PROBLEM STATEMENT: Pick out each line in these entries that contains the string "This".

SOURCE INFORMATION:
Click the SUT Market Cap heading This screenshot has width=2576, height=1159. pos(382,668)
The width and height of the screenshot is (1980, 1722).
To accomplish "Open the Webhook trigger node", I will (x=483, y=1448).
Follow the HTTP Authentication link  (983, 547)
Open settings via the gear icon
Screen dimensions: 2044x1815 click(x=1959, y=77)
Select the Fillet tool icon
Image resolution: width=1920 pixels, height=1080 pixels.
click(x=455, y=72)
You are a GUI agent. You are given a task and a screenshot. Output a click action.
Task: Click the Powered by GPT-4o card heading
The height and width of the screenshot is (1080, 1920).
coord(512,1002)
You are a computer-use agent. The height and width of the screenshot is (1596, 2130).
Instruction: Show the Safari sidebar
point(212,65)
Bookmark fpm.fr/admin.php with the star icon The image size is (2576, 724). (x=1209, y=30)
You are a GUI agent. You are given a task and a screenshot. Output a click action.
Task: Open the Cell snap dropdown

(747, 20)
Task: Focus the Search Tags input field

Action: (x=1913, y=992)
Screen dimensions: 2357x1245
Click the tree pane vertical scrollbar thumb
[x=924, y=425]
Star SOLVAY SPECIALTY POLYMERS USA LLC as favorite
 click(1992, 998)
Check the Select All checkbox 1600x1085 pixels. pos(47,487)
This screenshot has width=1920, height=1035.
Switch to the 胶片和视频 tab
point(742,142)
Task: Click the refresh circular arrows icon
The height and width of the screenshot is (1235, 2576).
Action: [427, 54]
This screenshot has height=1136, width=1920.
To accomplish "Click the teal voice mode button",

RESPONSE AREA:
Click the SUT Market Cap heading This screenshot has width=2576, height=1159. pos(382,668)
This screenshot has width=1920, height=1035.
This screenshot has height=1136, width=1920.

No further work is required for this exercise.